А назавтра с восходом солнца двинулись дальше, уходя от берега, от подтаявшего снега, под которым таились коварные промоины. И Каляч и Драбкин уже несколько раз проваливались по пояс в снежную кашицу. Была на морском льду и другая опасность. В эти весенние дни усиливалась подвижность льда, образовались новые разводья и трещины. За ночь они замерзали, покрывались тонким слоем снега. Попасть на такой лед опасно, но и угадать его трудно. И еще одна беда — южный ветер. Он мог отогнать ледовые поля от берега, отрезать дорогу на землю.
Но все эти беды миновали Драбкина.
В устье одной из многочисленных безымянных рек, впадающих в Ледовитый океан, путникам попалось мертвое стойбище. Две яранги стояли, как обычно, на галечной косе. С одной стороны — занесенное снегами и покрытое льдом озеро, с другой — торосистое море. Вместо людей из яранги выскочили две лохматые одичалые собаки и бросились на упряжку. Калячу пришлось пустить в ход остол. Из яранг, полузанесенных снегом, никто не выходил встречать гостей. Путники поняли: здесь что-то неладно. Закрепив упряжку на некотором расстоянии от стойбища, они направились к ярангам.

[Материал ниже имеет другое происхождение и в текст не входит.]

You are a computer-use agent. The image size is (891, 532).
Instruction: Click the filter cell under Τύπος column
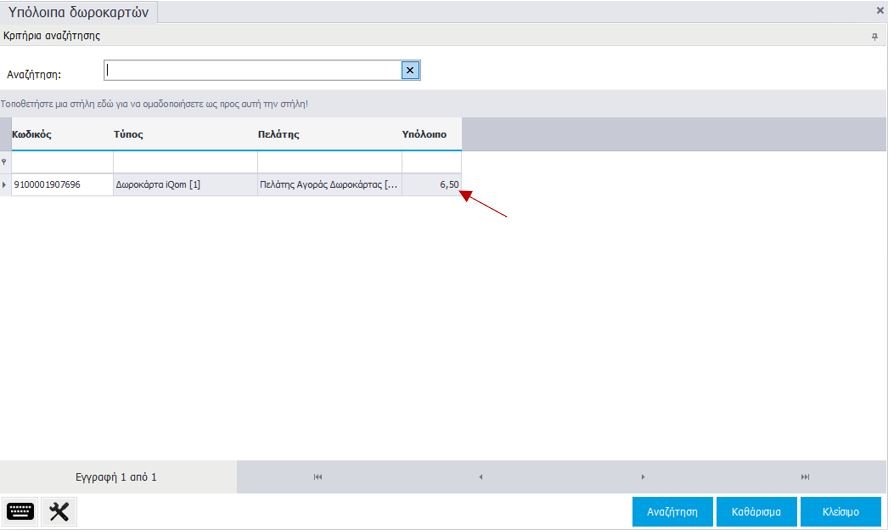pyautogui.click(x=185, y=162)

Широко распахнутые двери, занесенный снегом порог указывали на то, что сюда давно не входил человек. В чоттагине первой яранги в сугробе торчала обглоданная человечья кость. За обглоданными шкурами полога видны были тела мужчины, женщины и маленького, почти грудного ребенка.
Во второй яранге лежали старик со старухой. Их лица, кисти рук, ноги были повреждены собаками.
Каляч почувствовал, как к горлу подкатывает тошнота, и выбежал из яранги.